Single by Lil Durk
- Released: August 18, 2023
- Length: 3:18
- Label: Only the Family; Alamo;
- Songwriters: Durk Banks; Darrell Jackson;
- Producer: Chopsquad DJ

Lil Durk singles chronology
| "Stand by Me" (2023) | "F*ck U Thought" (2023) | "Hellcats SRTs 2" (2023) |

Music video
- "F*ck U Thought" on YouTube

= F*ck U Thought =

2023 single by Lil Durk

"F*ck U Thought" is a single by American rapper Lil Durk. It was released through Only the Family and Alamo Records as a single on August 18, 2023. It was produced by Chopsquad DJ. The song contains a simple piano melody, over which Durk raps about having worked hard to reach success and not wanting to take any losses in his current situation.
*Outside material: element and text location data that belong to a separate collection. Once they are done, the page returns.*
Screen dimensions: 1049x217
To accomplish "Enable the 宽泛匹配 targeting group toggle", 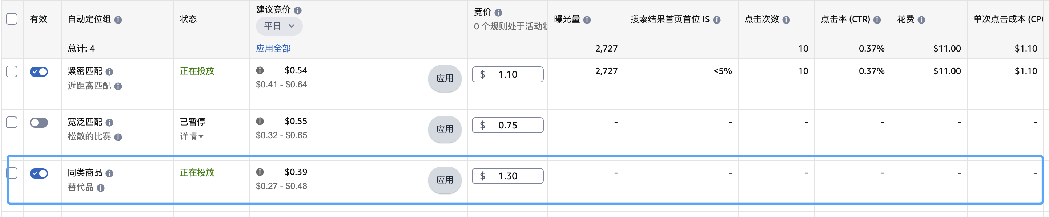I will coord(39,122).
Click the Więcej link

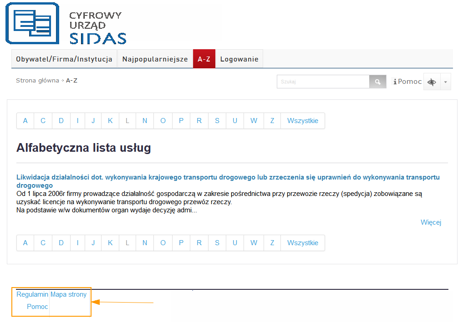[x=431, y=222]

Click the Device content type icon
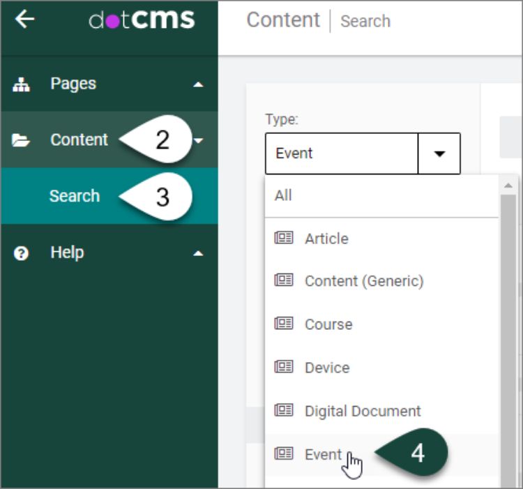point(284,367)
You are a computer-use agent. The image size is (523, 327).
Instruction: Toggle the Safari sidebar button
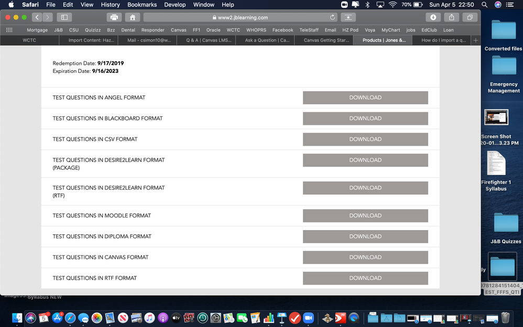[x=64, y=17]
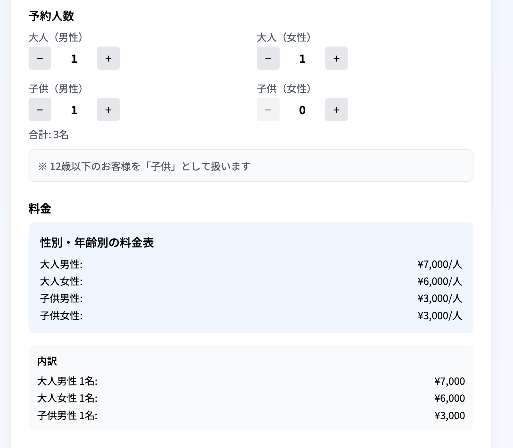Click the 12歳以下 child policy notice box
Viewport: 513px width, 448px height.
tap(251, 166)
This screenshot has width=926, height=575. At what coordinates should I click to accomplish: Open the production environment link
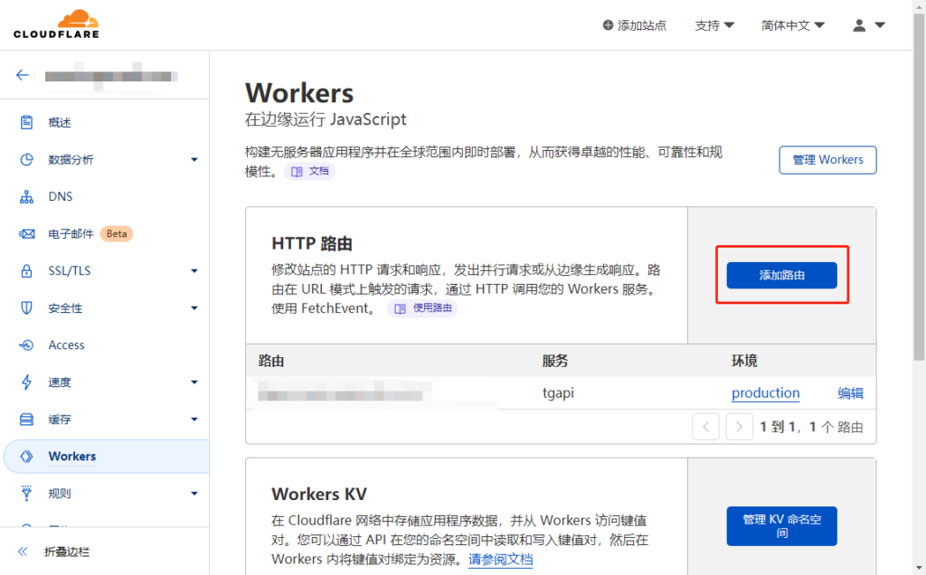click(x=765, y=393)
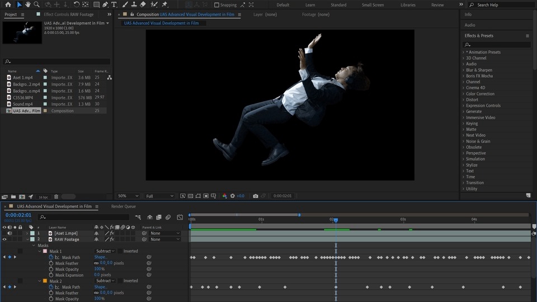Check Inverted checkbox for Mask 1

pos(120,251)
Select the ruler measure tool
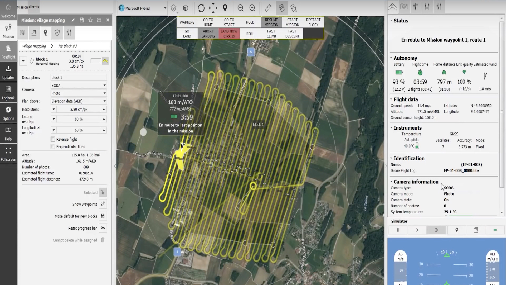Screen dimensions: 506x285 pos(268,8)
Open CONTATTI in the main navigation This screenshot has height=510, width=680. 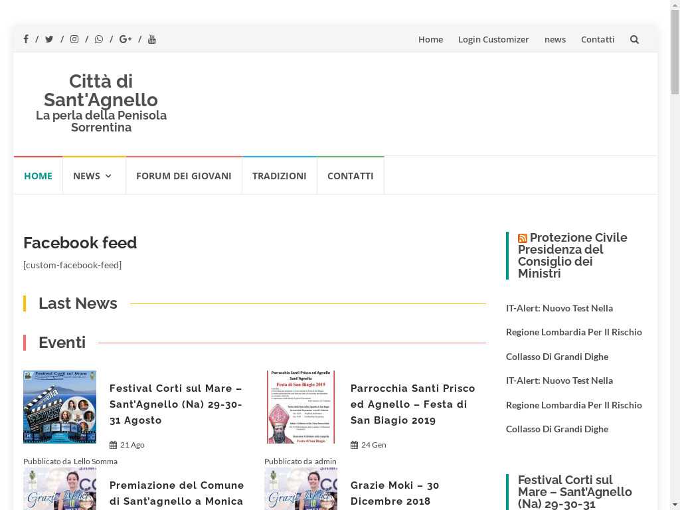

The official music video was released alongside the single and sees Durk dressed in designer clothing as he shows off his chains and money.

==Charts==

Chart performance for "F*ck U Thought"
| Chart (2023) | Peak position |
|---|---|
| US Billboard Hot 100 | 77 |
| US Hot R&B/Hip-Hop Songs (Billboard) | 26 |

== Certifications ==

Certifications for "F*ck U Thought"
| Region | Certification | Certified units/sales |
| United States (RIAA) | Gold | 500,000^{‡} |
^{‡} Sales+streaming figures based on certification alone.